*Stored records:*
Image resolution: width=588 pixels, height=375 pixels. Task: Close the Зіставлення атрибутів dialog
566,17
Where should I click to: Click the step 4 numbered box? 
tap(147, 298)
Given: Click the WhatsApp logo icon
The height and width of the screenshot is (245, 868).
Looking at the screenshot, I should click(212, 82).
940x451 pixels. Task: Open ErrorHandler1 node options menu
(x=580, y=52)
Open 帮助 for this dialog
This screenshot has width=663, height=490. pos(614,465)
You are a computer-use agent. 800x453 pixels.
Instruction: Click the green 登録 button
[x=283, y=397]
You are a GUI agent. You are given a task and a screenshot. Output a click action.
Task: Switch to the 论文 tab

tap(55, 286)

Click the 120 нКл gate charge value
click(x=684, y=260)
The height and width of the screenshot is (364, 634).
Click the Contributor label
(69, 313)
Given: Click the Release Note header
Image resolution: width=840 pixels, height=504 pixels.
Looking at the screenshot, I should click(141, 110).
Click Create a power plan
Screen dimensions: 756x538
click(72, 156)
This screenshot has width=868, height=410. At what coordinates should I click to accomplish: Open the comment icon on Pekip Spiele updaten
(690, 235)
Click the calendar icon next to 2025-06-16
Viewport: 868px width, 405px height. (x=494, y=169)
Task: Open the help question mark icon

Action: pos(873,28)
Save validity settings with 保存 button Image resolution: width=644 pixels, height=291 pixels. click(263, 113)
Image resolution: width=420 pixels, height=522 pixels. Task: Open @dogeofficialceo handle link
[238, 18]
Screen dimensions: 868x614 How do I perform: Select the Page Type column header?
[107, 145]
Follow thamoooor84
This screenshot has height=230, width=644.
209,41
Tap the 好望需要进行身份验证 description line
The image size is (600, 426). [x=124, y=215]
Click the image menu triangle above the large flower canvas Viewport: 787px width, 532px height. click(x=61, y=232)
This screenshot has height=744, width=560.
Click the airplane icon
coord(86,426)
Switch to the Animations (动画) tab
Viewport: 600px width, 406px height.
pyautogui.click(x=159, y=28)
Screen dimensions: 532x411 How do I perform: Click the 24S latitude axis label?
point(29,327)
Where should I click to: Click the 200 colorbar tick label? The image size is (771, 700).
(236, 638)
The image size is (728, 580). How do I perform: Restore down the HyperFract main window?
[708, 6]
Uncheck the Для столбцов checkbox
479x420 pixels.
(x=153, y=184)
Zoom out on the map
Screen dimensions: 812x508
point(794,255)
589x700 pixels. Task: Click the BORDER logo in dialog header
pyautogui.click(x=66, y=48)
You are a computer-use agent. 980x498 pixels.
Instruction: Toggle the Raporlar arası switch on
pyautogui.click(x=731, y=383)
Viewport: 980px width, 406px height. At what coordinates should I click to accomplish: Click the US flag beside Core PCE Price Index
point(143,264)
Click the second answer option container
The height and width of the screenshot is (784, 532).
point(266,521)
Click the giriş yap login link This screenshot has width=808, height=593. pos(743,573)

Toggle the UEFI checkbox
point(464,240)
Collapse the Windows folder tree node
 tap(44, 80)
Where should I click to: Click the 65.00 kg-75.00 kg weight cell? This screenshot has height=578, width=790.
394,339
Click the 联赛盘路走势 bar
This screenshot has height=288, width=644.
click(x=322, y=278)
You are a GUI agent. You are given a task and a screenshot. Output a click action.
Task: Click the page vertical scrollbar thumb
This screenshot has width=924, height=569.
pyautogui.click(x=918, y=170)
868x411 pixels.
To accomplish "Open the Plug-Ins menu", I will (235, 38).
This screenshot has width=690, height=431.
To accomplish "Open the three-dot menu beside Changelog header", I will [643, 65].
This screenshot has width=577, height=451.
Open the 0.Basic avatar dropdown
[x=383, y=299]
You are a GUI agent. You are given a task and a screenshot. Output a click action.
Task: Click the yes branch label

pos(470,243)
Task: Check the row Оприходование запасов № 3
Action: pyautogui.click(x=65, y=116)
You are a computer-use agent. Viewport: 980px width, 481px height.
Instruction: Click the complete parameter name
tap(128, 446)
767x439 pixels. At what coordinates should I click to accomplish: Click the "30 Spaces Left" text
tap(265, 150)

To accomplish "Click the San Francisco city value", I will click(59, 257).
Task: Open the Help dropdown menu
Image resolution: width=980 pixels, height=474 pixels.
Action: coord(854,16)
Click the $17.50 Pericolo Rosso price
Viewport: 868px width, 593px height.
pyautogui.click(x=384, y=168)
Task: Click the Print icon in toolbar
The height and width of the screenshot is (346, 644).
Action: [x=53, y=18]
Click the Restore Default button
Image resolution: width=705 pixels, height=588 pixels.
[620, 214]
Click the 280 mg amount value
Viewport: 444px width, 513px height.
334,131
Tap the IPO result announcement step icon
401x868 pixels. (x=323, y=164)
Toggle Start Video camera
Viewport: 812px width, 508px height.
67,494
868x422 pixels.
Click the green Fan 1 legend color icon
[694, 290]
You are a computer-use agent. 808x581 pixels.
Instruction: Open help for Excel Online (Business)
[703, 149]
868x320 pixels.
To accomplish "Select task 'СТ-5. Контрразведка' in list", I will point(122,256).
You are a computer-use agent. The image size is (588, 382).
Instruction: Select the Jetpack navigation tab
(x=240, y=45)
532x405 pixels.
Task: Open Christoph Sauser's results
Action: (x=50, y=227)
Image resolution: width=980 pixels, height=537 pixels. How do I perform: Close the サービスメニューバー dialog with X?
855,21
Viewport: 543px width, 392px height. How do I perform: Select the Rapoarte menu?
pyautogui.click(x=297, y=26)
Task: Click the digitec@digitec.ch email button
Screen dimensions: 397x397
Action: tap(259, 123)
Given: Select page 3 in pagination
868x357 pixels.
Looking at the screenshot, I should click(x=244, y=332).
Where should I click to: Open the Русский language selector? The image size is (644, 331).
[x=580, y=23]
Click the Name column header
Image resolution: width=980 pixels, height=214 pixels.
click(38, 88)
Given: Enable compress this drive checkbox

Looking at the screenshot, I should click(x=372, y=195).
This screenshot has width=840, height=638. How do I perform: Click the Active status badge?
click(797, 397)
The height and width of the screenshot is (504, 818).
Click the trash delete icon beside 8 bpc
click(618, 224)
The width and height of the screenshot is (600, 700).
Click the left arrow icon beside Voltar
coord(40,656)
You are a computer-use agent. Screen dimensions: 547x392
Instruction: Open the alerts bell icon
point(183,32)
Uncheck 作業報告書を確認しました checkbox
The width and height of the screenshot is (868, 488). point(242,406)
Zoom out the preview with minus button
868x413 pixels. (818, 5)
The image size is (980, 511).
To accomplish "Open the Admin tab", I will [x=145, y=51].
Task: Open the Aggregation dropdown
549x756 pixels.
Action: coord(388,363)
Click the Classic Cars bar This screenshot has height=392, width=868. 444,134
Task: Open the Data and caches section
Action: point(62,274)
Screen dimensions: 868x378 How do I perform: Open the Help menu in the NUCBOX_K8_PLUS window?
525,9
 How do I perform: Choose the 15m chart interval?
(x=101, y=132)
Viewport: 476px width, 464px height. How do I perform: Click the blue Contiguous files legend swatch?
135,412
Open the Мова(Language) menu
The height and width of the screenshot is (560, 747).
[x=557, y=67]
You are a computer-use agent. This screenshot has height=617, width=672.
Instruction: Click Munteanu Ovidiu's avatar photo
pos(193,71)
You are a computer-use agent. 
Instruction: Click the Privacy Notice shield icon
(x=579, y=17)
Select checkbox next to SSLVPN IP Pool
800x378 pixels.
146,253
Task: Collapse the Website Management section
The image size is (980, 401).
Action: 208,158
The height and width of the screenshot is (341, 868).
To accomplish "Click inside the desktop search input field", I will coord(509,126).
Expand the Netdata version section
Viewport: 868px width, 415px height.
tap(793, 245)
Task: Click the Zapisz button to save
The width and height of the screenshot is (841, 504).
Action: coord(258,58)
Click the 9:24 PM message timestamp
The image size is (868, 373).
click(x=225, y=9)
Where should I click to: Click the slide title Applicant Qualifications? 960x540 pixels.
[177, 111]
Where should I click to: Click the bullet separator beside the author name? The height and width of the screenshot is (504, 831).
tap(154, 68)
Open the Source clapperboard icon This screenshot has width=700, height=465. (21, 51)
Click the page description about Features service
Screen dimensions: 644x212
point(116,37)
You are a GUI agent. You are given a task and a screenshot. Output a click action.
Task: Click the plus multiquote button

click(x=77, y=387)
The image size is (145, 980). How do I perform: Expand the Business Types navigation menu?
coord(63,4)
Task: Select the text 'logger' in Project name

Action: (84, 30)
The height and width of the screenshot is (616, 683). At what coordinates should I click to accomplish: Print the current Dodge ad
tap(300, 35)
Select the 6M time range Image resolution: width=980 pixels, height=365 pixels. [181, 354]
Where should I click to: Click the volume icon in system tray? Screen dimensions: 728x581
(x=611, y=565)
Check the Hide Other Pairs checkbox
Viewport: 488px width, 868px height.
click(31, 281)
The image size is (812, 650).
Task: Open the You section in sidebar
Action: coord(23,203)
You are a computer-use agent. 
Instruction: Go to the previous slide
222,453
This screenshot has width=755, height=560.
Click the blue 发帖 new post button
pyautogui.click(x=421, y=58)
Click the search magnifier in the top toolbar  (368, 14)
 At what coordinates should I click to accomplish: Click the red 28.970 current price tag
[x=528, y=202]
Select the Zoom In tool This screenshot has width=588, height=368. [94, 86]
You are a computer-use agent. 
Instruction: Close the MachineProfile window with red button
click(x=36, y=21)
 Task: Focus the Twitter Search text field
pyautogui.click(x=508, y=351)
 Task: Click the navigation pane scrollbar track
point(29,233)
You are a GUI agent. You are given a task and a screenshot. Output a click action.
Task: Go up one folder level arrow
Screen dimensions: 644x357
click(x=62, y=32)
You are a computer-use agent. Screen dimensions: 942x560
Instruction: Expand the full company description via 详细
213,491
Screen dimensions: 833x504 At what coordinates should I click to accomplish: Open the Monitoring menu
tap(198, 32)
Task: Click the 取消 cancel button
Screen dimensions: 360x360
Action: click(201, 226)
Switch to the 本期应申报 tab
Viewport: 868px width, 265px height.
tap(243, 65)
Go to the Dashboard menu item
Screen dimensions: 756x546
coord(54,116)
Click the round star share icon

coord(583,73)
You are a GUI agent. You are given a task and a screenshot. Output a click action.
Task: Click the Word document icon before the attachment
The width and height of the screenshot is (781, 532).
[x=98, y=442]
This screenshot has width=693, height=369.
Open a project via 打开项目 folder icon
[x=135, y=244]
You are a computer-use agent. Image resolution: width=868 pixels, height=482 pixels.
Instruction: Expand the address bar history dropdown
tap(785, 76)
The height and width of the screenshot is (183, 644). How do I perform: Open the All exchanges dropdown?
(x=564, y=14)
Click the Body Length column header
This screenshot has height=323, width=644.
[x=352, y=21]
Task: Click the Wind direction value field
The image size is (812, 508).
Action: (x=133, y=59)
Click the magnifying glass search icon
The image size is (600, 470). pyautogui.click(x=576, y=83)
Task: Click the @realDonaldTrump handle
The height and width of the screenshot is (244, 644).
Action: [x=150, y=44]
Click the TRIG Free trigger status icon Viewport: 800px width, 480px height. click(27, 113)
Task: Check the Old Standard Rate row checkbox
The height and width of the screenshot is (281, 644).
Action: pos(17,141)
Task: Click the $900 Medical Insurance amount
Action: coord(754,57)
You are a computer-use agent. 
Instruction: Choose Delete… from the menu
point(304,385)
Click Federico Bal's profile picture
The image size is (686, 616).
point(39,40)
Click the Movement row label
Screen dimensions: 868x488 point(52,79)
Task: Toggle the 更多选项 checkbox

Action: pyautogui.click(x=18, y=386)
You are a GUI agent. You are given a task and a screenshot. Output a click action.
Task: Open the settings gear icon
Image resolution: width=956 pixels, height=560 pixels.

*Task requirements:* Using the records above, report the count of lines holding "toolbar" and nothing else.

*Written solution:* 2